AI adoption hindered by execution uncertainty

This title was summarized by AI from the post below.

AI isn’t scaring markets. Uncertainty about execution is. If you zoom out from stock charts and look at enterprise data, the pattern is consistent across major 2025–26 reports: • Only 12% of 4,454 CEOs say AI has delivered both cost and revenue impact (PwC). • Just 11% of organisations have agentic AI in production (Deloitte). • 56% of US firms say technical debt is blocking new investment (KPMG). • 10–25% EBITDA gains are achievable — but only when governance and workflows are redesigned before tool deployment (Bain). • Firms concentrating on fewer, high-impact initiatives outperform broad AI portfolios (BCG).
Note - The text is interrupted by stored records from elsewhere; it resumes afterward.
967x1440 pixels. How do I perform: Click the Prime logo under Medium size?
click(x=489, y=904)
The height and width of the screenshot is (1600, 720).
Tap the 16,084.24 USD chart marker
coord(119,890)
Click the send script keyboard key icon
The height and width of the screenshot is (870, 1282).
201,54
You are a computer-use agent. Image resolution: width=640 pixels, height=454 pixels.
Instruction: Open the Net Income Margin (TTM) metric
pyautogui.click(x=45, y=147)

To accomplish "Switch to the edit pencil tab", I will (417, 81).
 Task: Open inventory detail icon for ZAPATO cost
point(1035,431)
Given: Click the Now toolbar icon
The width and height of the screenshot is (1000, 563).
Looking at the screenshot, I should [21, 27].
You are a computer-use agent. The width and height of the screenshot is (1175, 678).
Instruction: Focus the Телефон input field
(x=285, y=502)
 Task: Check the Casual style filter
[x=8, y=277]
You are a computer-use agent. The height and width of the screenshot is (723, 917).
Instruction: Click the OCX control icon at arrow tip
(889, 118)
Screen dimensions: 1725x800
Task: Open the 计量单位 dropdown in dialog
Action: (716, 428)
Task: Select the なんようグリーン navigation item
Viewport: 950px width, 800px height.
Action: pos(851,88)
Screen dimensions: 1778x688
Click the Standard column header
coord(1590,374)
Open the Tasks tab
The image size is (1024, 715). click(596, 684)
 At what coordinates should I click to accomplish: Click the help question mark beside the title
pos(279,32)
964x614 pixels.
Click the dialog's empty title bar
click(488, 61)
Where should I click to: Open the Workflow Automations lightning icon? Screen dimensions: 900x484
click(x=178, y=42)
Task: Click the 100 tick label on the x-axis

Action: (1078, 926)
That’s not a bubble. That’s an execution bottleneck wearing a strategy costume. Markets are pricing future AI productivity at scale. Meanwhile, inside many enterprises: • Annual funding cycles still rule • Data ownership is a contact sport • Governance has more layers than enterprise lasagna • And automation is being politely placed on top of broken workflows Volatility isn’t about whether AI matters. It’s about whether organisations can convert AI enthusiasm into disciplined operating change. The companies that simplify execution, reduce technical debt, and redesign work before scaling tools will compound advantage. Everyone else will continue to produce very sophisticated pilots. The 2026 planning question isn’t: “How much are we investing in AI?” It’s: “Have we re-architected the system that’s supposed to absorb it?”